La déception fut grande, et la phrase lancée par Harry Styles au moment de récupérer son trophée –«Cela n'arrive pas souvent aux personnes comme moi»– a réveillé les divisions politiques et culturelles traversant les États-Unis. Nombreux sont ceux qui renvoient, depuis quelques jours, le chanteur à son statut d'homme blanc. Pourtant, à l'heure où le pays se questionne sur l'ominiprésence des «nepo babies» («filles et fils de»), il peut être intéressant d'analyser ses propos à travers une grille de lecture sociale.
La différence fondamentale entre Beyoncé et Harry Styles
«Harry Styles, c'est l'enfant d'un petit village au Royaume-Uni, rappelle Khal Ali, créateur de contenus musicaux. Il s'est fait connaître en intégrant un boys band qui faisait de la pop très commerciale [One Direction, ndlr]. Alors forcément, le but pour lui, une fois lancée sa carrière solo, ça a été de tout faire pour réussir à être pris au sérieux.»

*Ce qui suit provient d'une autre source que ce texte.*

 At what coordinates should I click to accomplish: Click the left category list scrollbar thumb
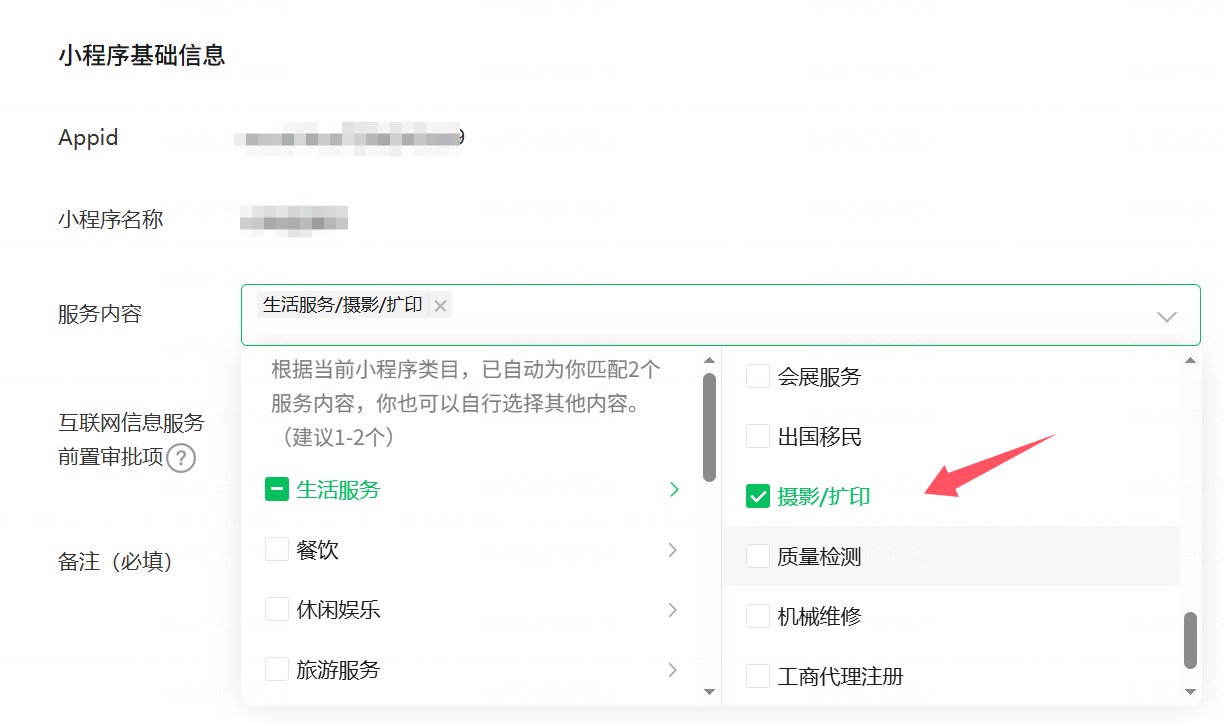click(x=709, y=427)
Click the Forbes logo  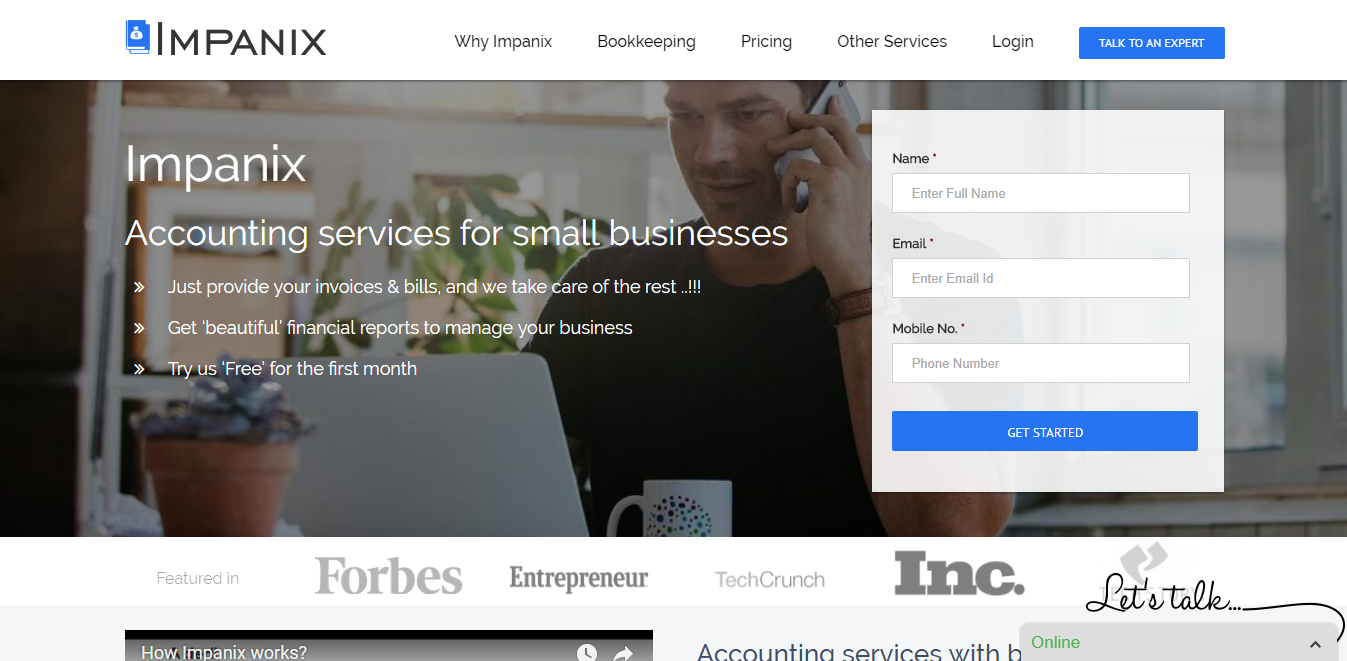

C'est à ses 16 ans qu'Harry Styles s'est fait connaître du grand public. À l'époque de son audition, il travaillait alors encore en tant que boulanger. Si un flou subsiste autour de la classe sociale dont il est issu –ses parents étaient employés de bureau et de banque, ce qui l'inscrirait plutôt dans la classe moyenne–, le jeune homme semble n'avoir bénéficié d'aucun réseau pour l'aider à gravir les marches de l'industrie musicale.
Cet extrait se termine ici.